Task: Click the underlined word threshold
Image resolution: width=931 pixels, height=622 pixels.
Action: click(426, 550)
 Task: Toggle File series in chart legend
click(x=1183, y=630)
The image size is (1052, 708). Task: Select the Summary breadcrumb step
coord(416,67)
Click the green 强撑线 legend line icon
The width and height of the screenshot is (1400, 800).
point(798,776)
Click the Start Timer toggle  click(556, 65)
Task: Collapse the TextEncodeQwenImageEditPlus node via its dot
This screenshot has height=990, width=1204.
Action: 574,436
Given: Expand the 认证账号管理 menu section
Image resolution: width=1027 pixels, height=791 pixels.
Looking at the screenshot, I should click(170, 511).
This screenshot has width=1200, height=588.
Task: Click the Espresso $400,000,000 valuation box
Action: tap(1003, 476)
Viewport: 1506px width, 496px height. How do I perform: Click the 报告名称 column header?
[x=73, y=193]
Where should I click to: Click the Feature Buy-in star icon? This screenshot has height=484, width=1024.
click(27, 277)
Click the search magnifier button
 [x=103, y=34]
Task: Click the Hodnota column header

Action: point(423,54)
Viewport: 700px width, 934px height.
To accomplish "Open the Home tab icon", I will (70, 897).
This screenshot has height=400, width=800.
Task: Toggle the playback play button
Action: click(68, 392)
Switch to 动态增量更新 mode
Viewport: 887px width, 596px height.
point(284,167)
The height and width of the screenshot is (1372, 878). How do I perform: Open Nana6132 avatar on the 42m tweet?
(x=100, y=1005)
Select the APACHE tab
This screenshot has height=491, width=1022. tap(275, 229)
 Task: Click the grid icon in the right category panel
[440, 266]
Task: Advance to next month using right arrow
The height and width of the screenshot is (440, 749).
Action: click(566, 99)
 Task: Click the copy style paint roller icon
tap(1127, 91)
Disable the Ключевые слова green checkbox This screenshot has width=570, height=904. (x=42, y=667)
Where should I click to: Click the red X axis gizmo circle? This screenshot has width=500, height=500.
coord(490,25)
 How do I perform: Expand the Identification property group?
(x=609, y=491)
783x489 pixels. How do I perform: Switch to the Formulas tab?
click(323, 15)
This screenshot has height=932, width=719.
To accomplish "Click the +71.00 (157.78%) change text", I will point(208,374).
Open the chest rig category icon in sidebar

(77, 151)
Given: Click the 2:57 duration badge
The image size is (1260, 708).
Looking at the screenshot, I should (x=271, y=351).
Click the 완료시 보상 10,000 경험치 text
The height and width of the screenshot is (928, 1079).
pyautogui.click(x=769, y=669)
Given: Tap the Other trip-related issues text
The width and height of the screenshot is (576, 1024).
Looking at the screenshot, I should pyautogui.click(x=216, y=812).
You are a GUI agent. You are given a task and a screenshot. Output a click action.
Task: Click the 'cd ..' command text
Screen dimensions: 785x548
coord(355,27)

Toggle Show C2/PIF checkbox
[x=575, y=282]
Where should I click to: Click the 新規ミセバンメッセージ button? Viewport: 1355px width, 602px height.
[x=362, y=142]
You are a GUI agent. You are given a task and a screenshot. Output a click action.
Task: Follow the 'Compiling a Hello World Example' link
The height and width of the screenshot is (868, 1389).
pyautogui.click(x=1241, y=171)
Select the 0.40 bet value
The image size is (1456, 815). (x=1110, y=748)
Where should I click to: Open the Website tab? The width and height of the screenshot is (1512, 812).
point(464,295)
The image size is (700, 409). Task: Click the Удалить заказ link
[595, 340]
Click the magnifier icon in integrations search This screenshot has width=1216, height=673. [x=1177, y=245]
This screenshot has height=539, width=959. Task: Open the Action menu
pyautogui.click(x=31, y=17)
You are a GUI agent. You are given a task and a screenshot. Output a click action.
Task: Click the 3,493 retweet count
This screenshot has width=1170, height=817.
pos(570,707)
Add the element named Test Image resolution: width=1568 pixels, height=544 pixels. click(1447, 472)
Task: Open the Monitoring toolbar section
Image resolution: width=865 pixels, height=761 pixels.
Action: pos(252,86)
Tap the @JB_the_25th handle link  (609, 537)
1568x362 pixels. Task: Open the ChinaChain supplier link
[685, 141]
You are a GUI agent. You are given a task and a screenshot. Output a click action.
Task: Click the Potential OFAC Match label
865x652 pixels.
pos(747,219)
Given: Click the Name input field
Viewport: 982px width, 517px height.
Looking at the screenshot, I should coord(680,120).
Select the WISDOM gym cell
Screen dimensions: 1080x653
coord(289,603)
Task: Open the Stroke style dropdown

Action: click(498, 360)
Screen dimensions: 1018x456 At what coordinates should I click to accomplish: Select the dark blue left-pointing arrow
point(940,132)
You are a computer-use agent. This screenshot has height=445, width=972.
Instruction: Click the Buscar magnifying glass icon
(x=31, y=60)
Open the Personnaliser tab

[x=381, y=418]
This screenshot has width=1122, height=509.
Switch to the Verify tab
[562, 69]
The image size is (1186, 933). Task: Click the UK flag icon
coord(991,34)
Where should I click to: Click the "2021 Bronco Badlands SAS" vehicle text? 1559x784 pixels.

**WHAT YOU SHOULD DO**.
Within the listing above, extract exactly the lines from the line with "Task: Toggle File series in chart legend" to the line with "Given: Expand the 认证账号管理 menu section", the two named lines included, and no others.

**EXERCISE RESPONSE**.
 Task: Toggle File series in chart legend
click(x=1183, y=630)
The image size is (1052, 708). Task: Select the Summary breadcrumb step
coord(416,67)
Click the green 强撑线 legend line icon
The width and height of the screenshot is (1400, 800).
point(798,776)
Click the Start Timer toggle  click(556, 65)
Task: Collapse the TextEncodeQwenImageEditPlus node via its dot
This screenshot has height=990, width=1204.
Action: 574,436
Given: Expand the 认证账号管理 menu section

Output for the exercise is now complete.